WHAT YOU HAVE TO DO >>
Pick up the forum thread about information overload where it stops and write the next part.
** start ARTICLE **
# Are we experiencing "information overload" or the dawning of expanding knowledge and understanding??



## Paco Dennis (Dec 21, 2021)

For me I do not experience the mass information dump to be overload. For seniors I do understand it can be too much. "life was simpler then." We don't like being knocked out of our comfort zone and have become somewhat callus about rapid change, and rightfully so. But there are plenty of fresh and vital younger folks all over the world who are excited about sharing their stories, culture, experiences, and discoveries. 
  Jesus said _"No one puts new wine into old wineskins: otherwise, the wine will burst the skins, and the wine is lost, and so are the skins: but one puts new wine into fresh wineskins" (Mark 2:22).  _Which can be an analog with *"You can't put new ideas into old mind-sets. You can't get new results with old behaviors." How to Stop Putting New Wine Into Old Wineskins * ( I am not Christian, but I agree with both these ideas )
  There is a mass of new wine skins ( younger generations ) who can process this rain of knowledge pouring through their experience. As we age age we know now that we need to be flexible to stay healthy. It takes effort to keep fit. We also need mental flexibility so we do not become overwhelmed.


----------



## JaniceM (Dec 21, 2021)

However- paraphrasing Andy Warhol-  new doesn't necessarily mean better.
And I'd add, doesn't necessarily mean right, either.  
Sometimes yes, sometimes no.


----------



## Chet (Dec 21, 2021)
** end ARTICLE **
** start DATA PROVIDED **
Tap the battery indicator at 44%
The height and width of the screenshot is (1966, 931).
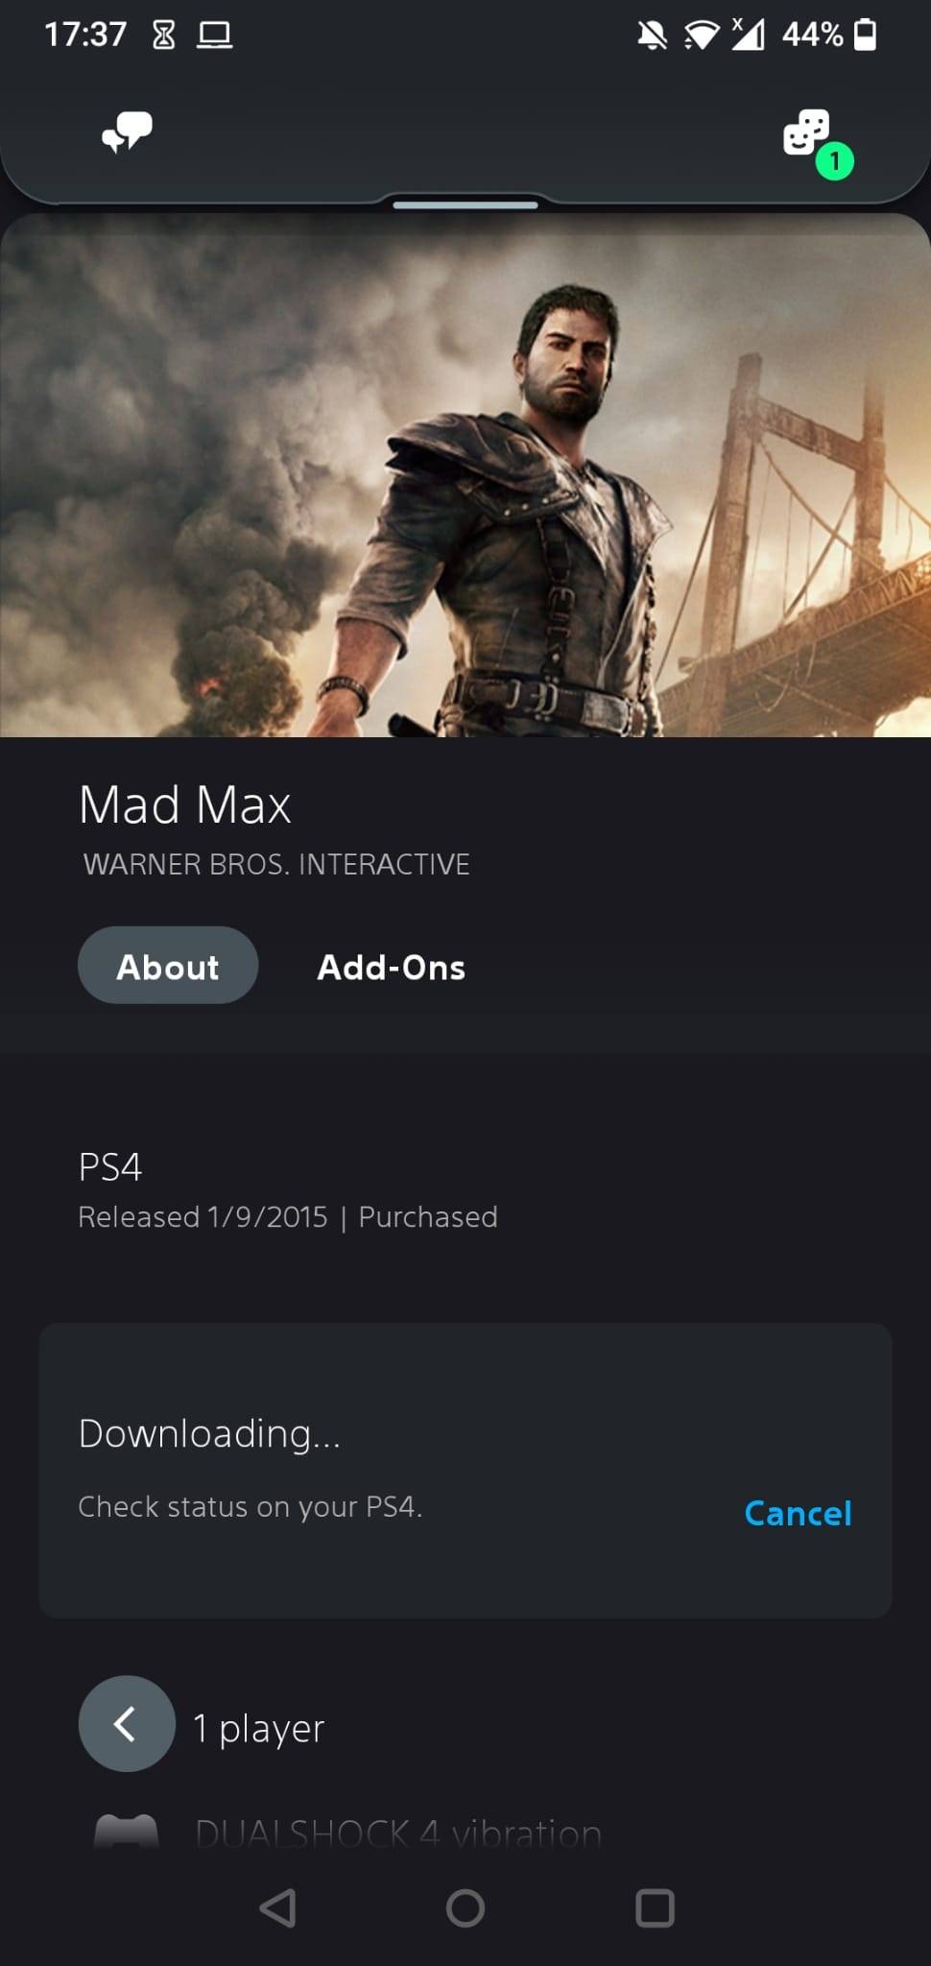(x=865, y=35)
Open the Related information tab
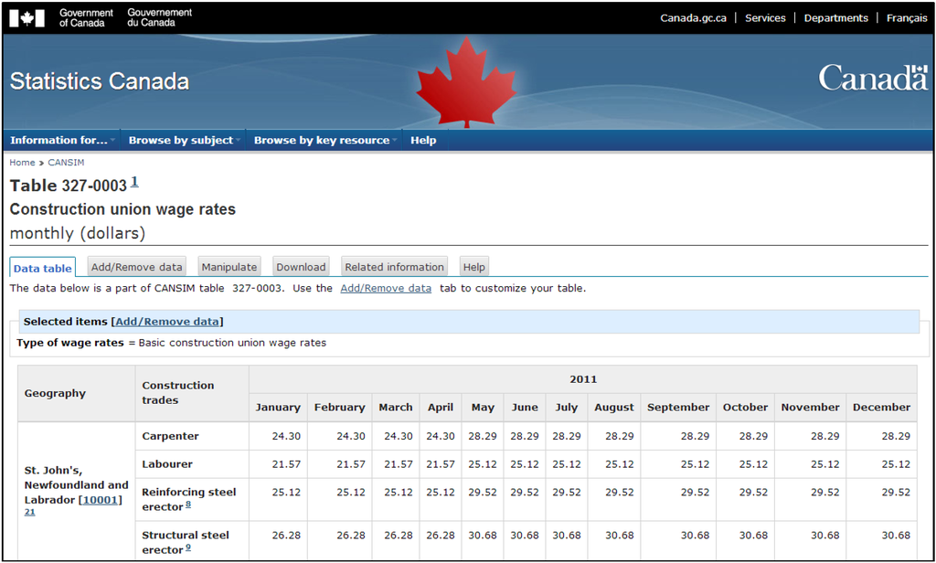Viewport: 936px width, 563px height. 394,267
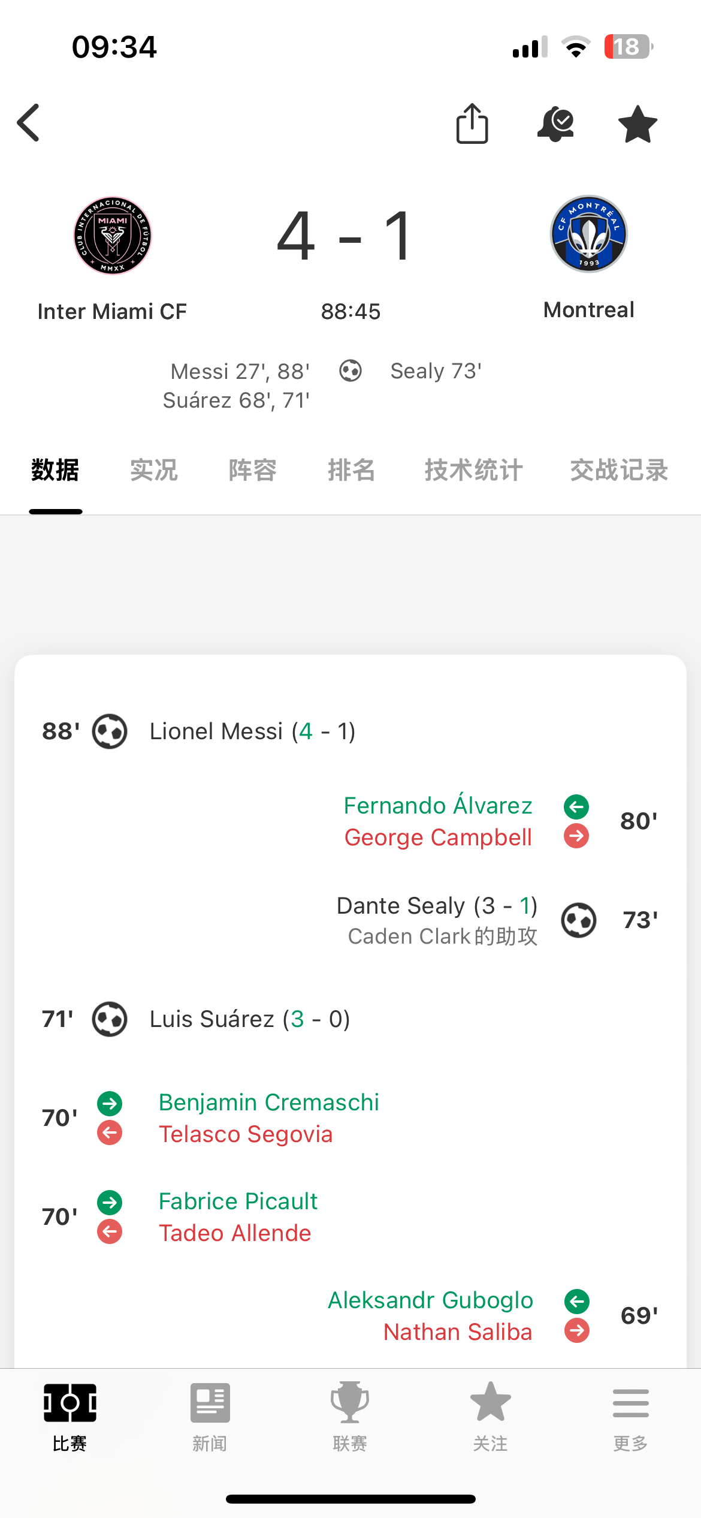Switch to the 阵容 tab
This screenshot has height=1518, width=701.
[x=253, y=470]
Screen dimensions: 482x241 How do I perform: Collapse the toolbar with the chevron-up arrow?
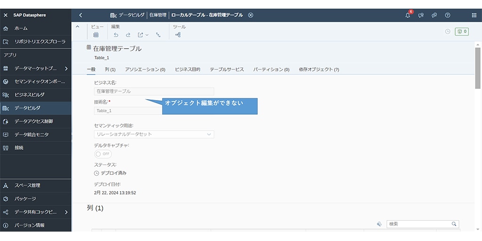tap(78, 27)
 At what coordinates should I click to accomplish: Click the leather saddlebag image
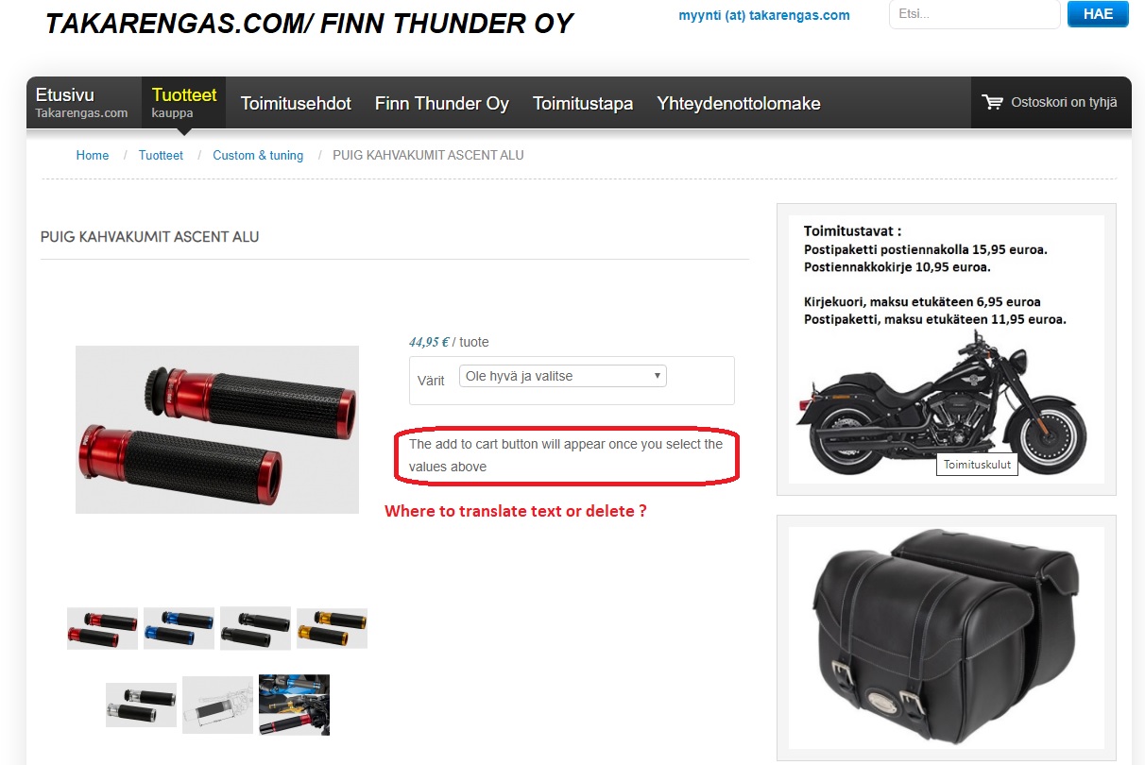pyautogui.click(x=947, y=638)
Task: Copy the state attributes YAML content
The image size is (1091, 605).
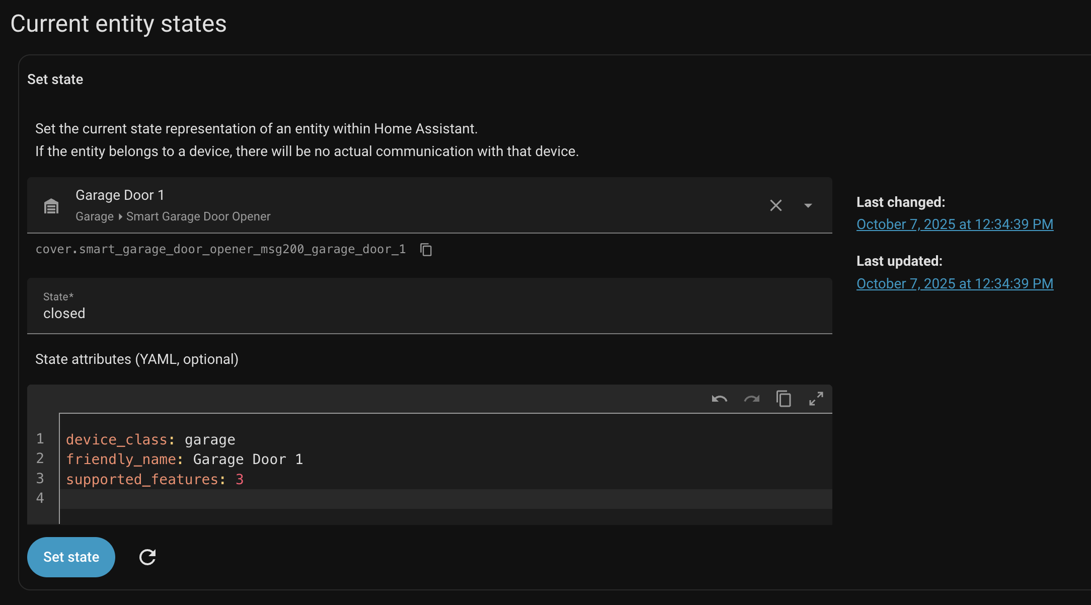Action: (784, 399)
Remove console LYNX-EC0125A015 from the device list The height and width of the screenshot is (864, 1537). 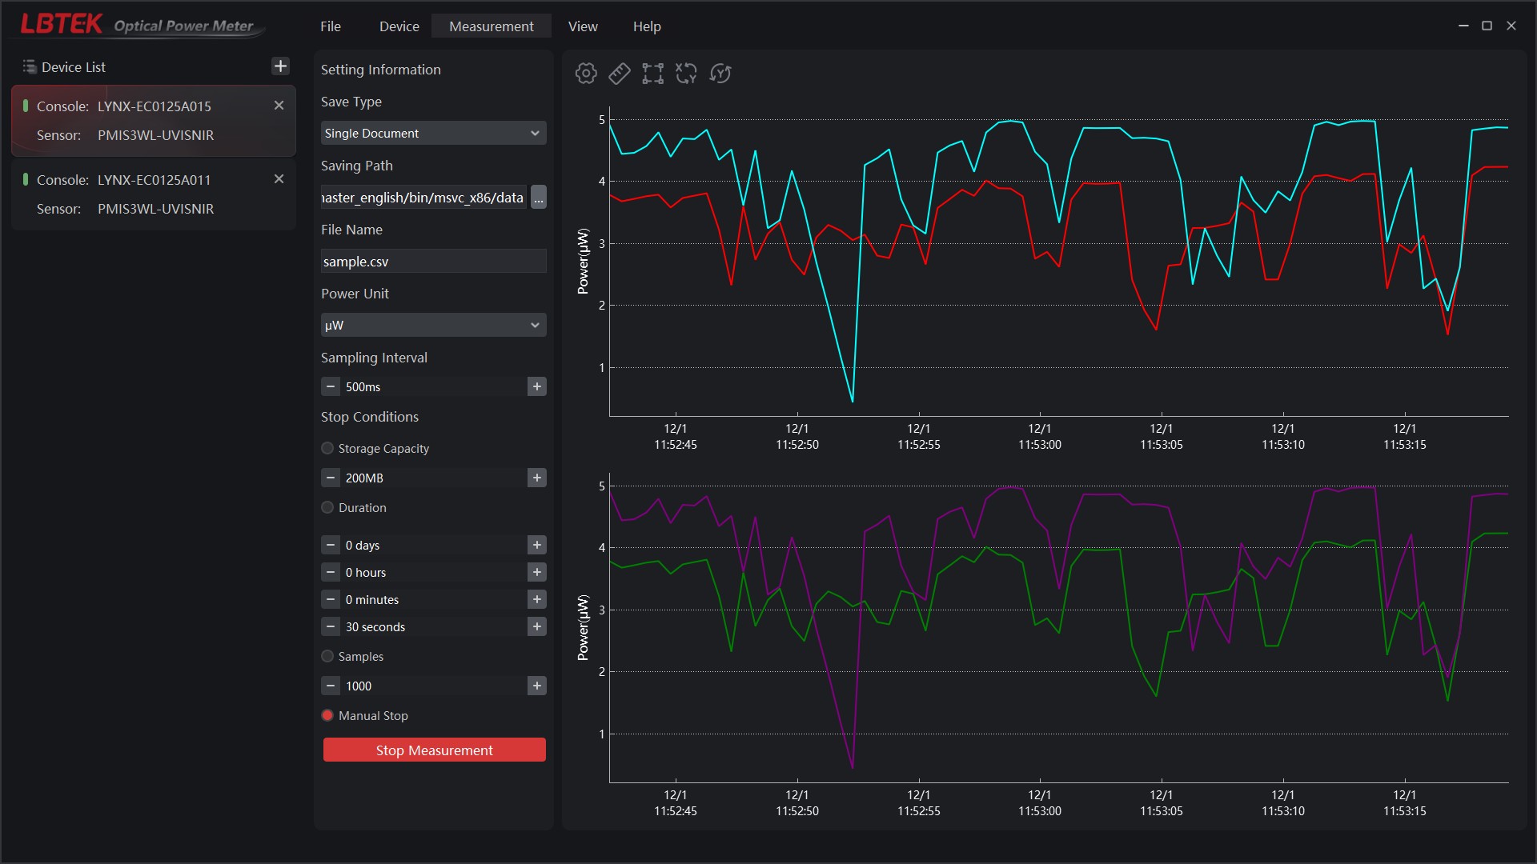[x=279, y=106]
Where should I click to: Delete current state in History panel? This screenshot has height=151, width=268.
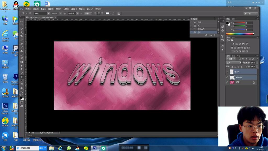click(215, 35)
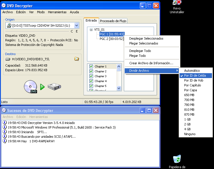Screen dimensions: 214x169
Task: Toggle the Chapter 3 checkbox
Action: (x=91, y=76)
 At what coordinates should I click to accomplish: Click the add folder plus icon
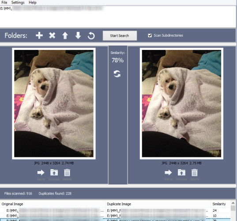click(x=39, y=35)
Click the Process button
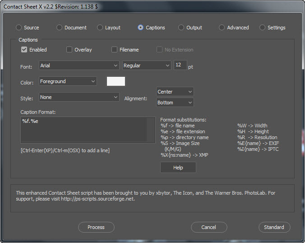The height and width of the screenshot is (243, 305). 96,227
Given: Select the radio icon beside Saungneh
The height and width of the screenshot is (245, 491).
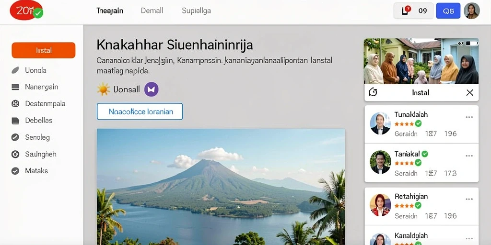Looking at the screenshot, I should (x=15, y=154).
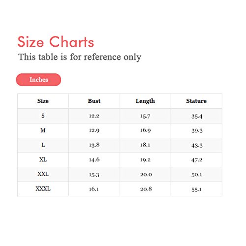Select the Length column header
The width and height of the screenshot is (246, 246).
click(x=145, y=101)
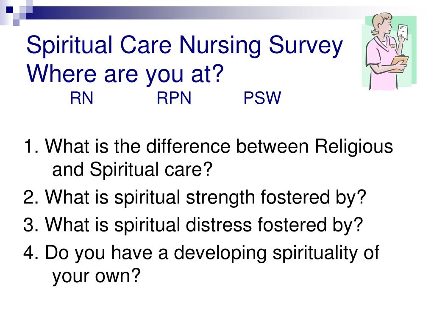Click the blue gradient bar at top
Viewport: 434px width, 325px height.
pos(194,13)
** end DATA PROVIDED **
TASK RESULT >>
Definitely information overload. News outlets need to fill air time to make money with commercials so it’s the same story repeated from different angles by multiple outlets where it gets repetitive after a while. As for young people, their developing minds and personalities are  being misdirected and are under stress from concentrating on what's on their smartphones instead of what’s under their noses.

Old folks have adapted to new technology which explains SF.


----------



## David777 (Dec 21, 2021)

Well it is nothing new for some people.  Working in Silicon Valley hardware electronics 4+ decades, this person was continually dealing with information overload because semiconductor technology, its associated microprocessor firmware, and computer software was always changing, evolving, becoming more complex.  Keeping up to remain at a top level was a challenge in my career requiring my constant learning, especially at home self reading data books, standards, and product engineering documentation.  

But yeah since the Internet rose in the late 1990s and IPhone in 2007 as the telecom smartphone era rose, now most people on the planet are also dealing with more information than ever.  But hi tech electronics is not the only science fields that have exploded with information.  The Internet has put an ever increasing vast amount of information on the World Wide Web that opens up an incredible range of information to those that seek whatever.   Additionally for many, the TV is no longer the center of their at home leisure life but rather computer screens.


----------



## fmdog44 (Dec 30, 2021)

Way too many rumors and misinformation because of social media. This is far from the age of enlightenment.


----------



## David777 (Dec 30, 2021)

fmdog44 said:


> Way too many rumors and misinformation because of social media. This is far from the age of enlightenment.


A good reason to not join social media that rose after the appearance of smartphones.  Am so glad I wasn't exposed to any of the manipulative garbage over the last two POTUS cycles.  No Facebook, no Twitter, no Instagram, no Whatsapp, no Tiktok, no Snapchat, no Pinterest.


----------



## dseag2 (Dec 30, 2021)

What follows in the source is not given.